Every Move NetEase Makes Feels More Desperate Than the Last

Marvel Rivals

Marvel Rivals

NetEase's recent decisions have been downright baffling, and it feels like they're just stumbling from one mistake to another.

It’s obvious that the company is desperately trying to hold onto something that's slipping away but their decisions don’t seem all that smart. In fact, it almost feels like NetEase is panicking and that's a dangerous thing for a company of its size.

One of the biggest red flags has been the way NetEase has handled its workforce. The layoffs at the Seattle Marvel Rivals team were completely unfathomable and hard to justify, especially after such a hugely successful launch. Even more troubling is the fact that these layoffs are in line with a wider pattern of the company cutting back on international ventures.

GamesBeat has noted that NetEase could be pulling back on its overseas game holdings, including those in the U.S., as it deals with higher costs and political challenges. NetEase has shot down the idea of completely ditching its overseas plans, but they did admit to scaling back some studios.

Marvel Rivals brought in $136 million in its first month alone—by all accounts, a major hit.

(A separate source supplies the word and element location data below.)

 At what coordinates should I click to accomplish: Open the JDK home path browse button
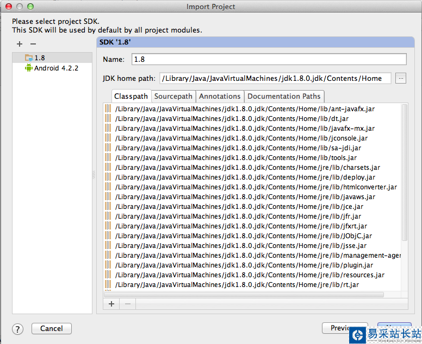(401, 78)
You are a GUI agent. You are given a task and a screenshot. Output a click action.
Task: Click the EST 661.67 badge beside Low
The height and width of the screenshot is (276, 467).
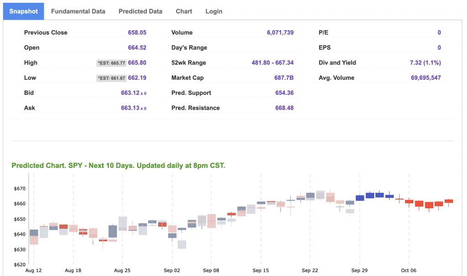[x=111, y=78]
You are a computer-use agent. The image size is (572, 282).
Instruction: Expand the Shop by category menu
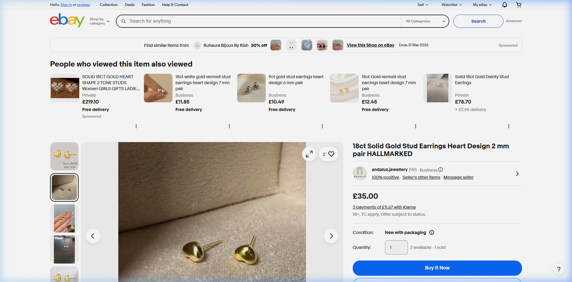pyautogui.click(x=99, y=21)
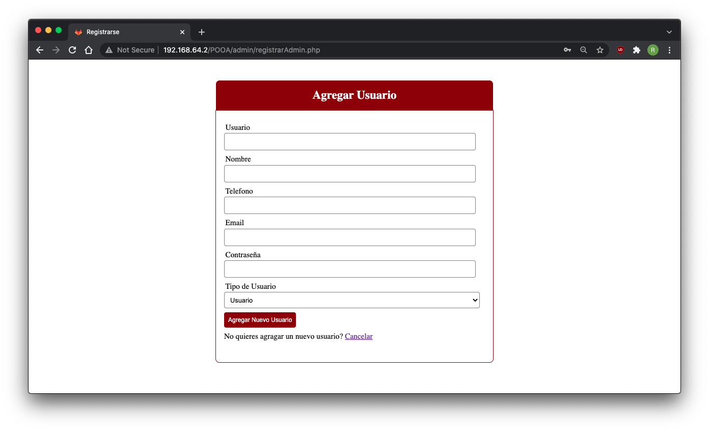Focus the Contraseña password field

tap(349, 268)
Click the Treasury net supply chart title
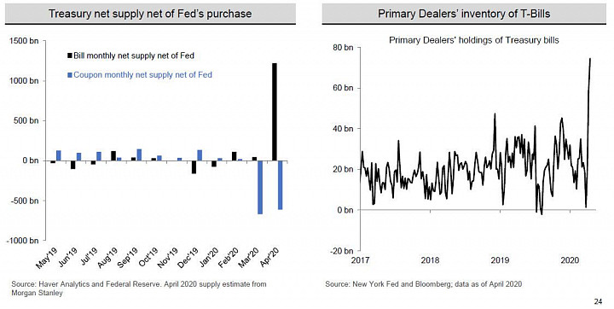Screen dimensions: 614x309 click(x=150, y=14)
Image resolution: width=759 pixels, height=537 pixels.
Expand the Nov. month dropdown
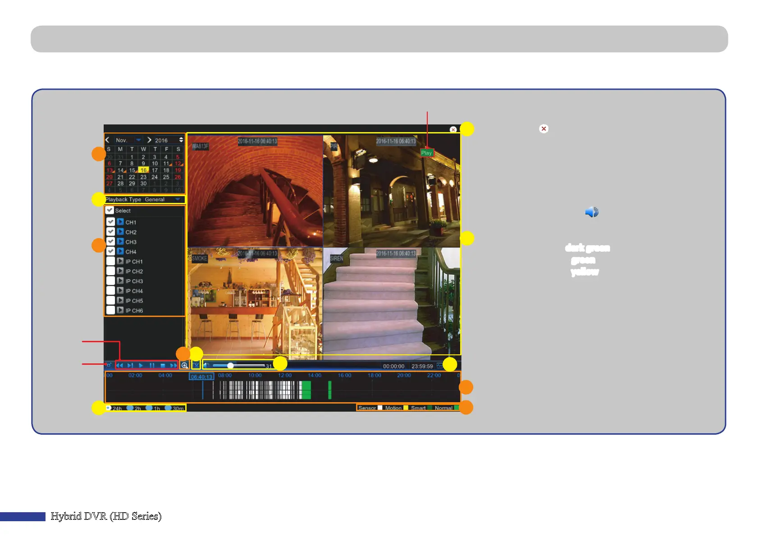pyautogui.click(x=138, y=140)
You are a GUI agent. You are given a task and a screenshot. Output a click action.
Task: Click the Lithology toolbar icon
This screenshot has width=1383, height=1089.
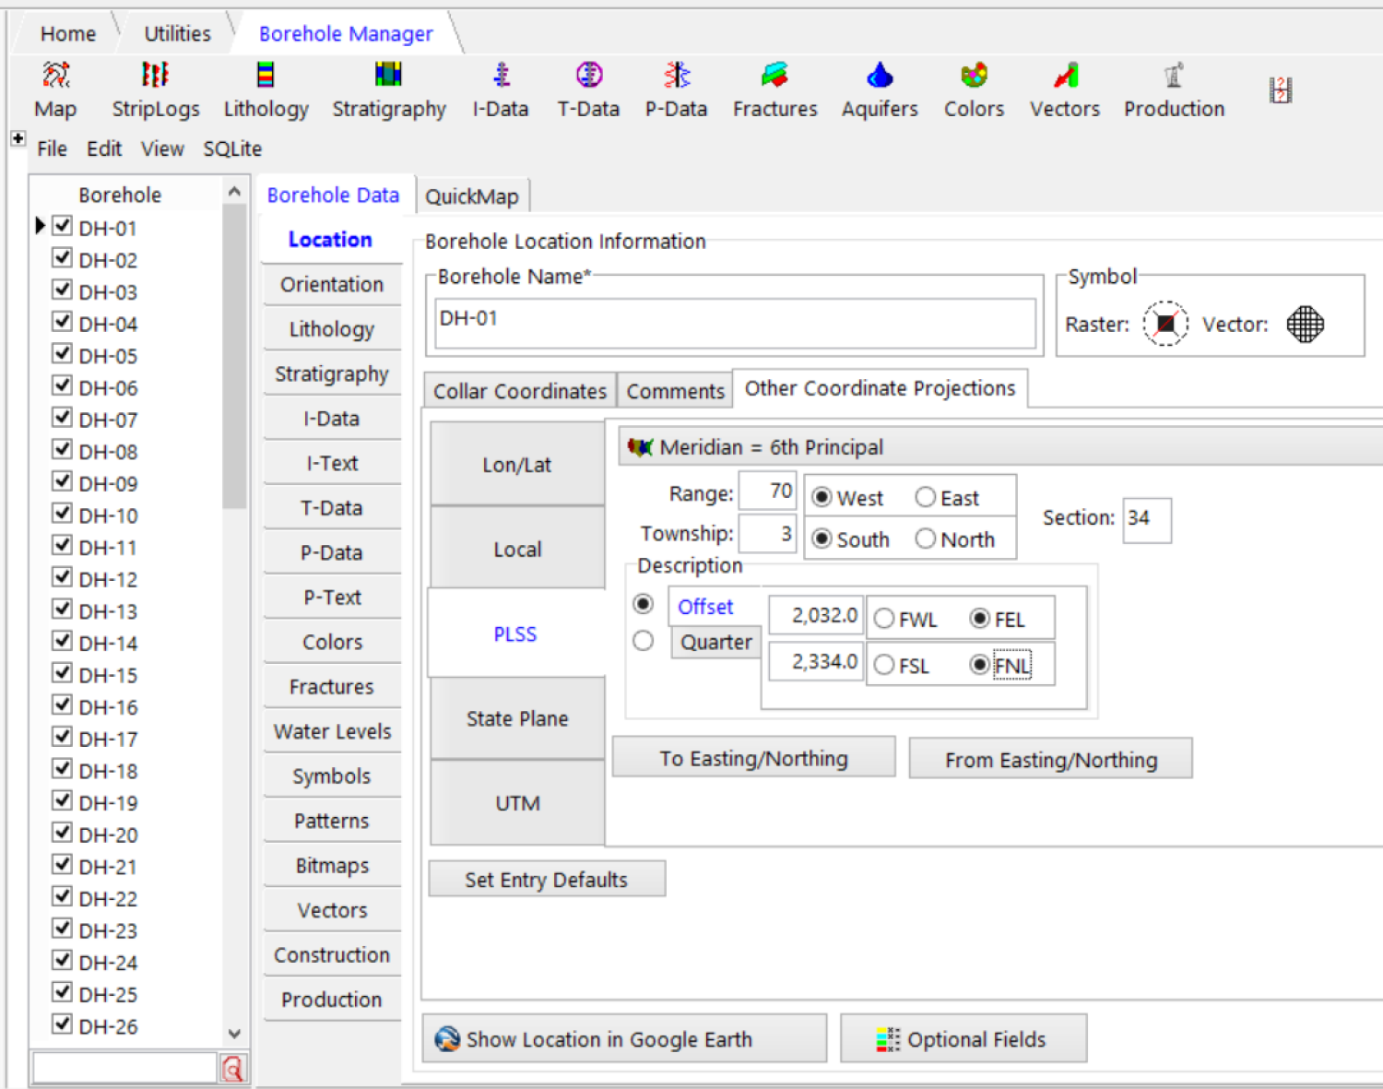(266, 76)
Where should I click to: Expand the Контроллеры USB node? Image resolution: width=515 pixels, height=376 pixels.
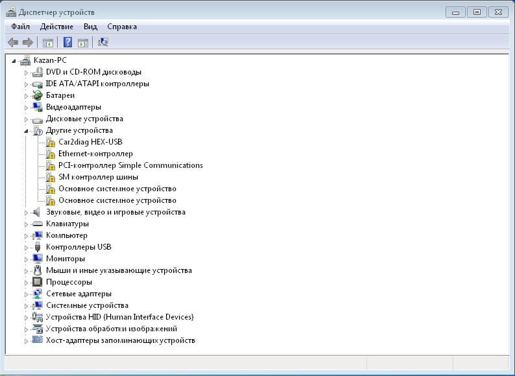(27, 247)
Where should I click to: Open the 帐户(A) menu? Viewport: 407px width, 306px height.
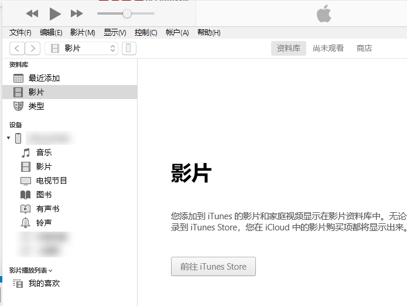point(177,33)

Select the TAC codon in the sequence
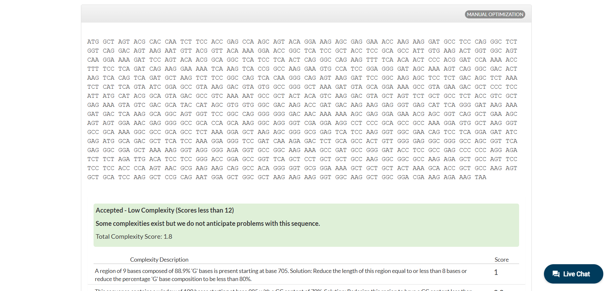[186, 105]
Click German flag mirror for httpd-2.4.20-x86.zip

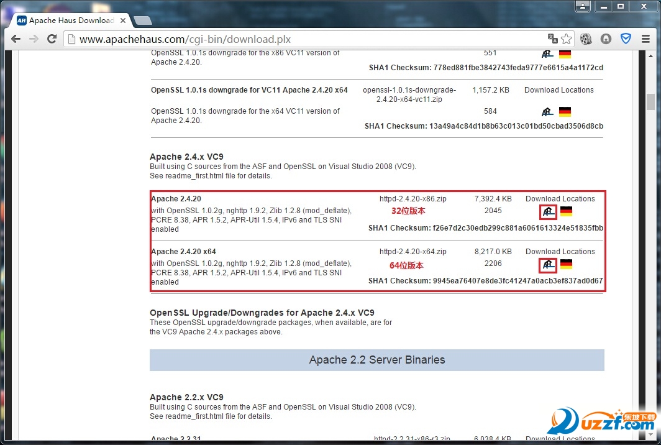566,211

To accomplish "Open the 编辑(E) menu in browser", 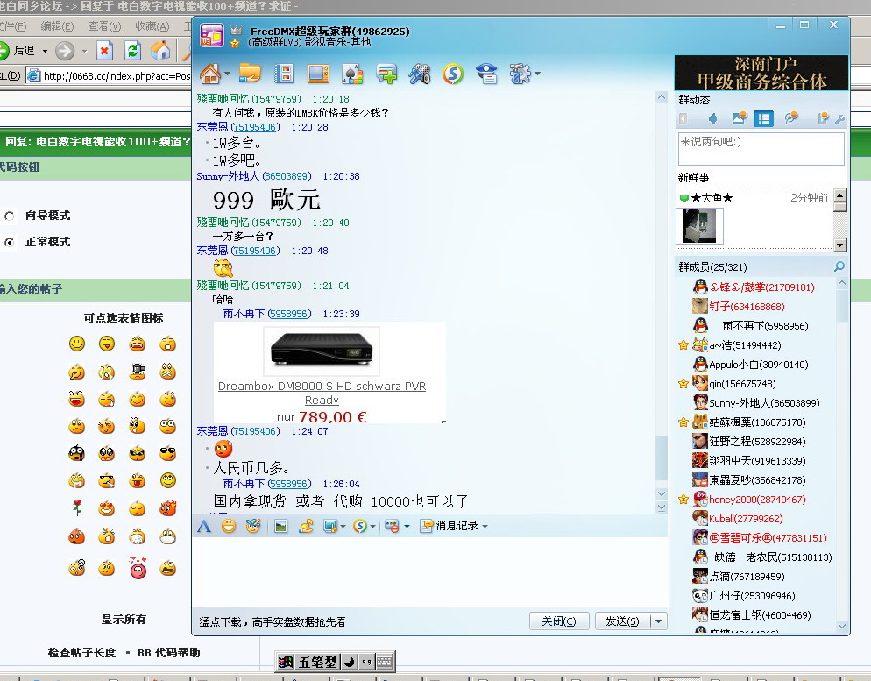I will pos(57,26).
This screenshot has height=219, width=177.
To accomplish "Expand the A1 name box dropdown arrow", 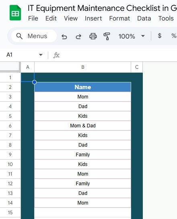I will [x=41, y=55].
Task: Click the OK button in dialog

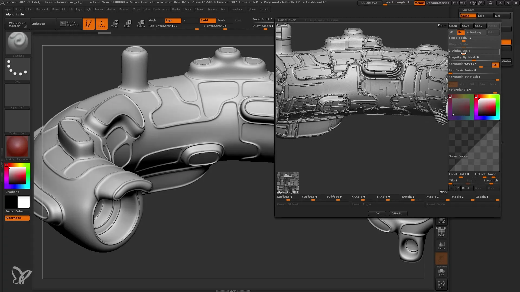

Yet, instead of celebrating and building on that success, NetEase decided to downsize the very team responsible for it. That "optimizing development efficiency" excuse feels like a cop-out.

And it's not just Marvel Rivals. Ouka Studios, a NetEase subsidiary, was abruptly shut down the same day Visions of Mana launched in late 2024. Worlds Untold was yet another loss. One by one, NetEase's international projects and teams are being abandoned or drastically cut down. It's hard not to see the pattern when you look at these decisions.

The writing on the wall is clear: NetEase is pulling back from its Western ventures. The company appears to be refocusing all its efforts on China, where development costs are lower and the domestic market remains strong. NetEase is likely betting that it can replicate that formula while cutting out the overhead costs of running foreign studios. In their eyes, it's a win-win situation: spend less, keep development in-house, and still ship games that sell worldwide.

I get that running international studios is expensive, but NetEase is throwing the baby out with the bathwater. There's no way a company this big should be so short-sighted. The harsh reality is that major gaming companies have realized they can get away with slashing jobs while still pushing out products like it's business as usual. The worst part? It's becoming normalized.

The debate continues over whether NetEase’s moves are a well-considered restructuring plan or if they're simply panicking after failed attempts at global expansion. If this was part of some grand restructuring strategy, it sure doesn't look like it.

Some argue the company was forced to scale back because of government regulations and the economic climate, while others just see it as a way to save money after realizing they overestimated their shot at the Western market. Either way, it's not a good look.

If it was well thought out, they wouldn't be axing successful projects and talented teams so quickly. These decisions feel desperate. It feels like NetEase is scrambling to fix past mistakes and is willing to burn bridges along the way.

If companies like NetEase continue prioritizing profits over people, the gaming industry is headed toward a future where job security is non-existent, creativity is stifled, and only the executives at the top truly benefit.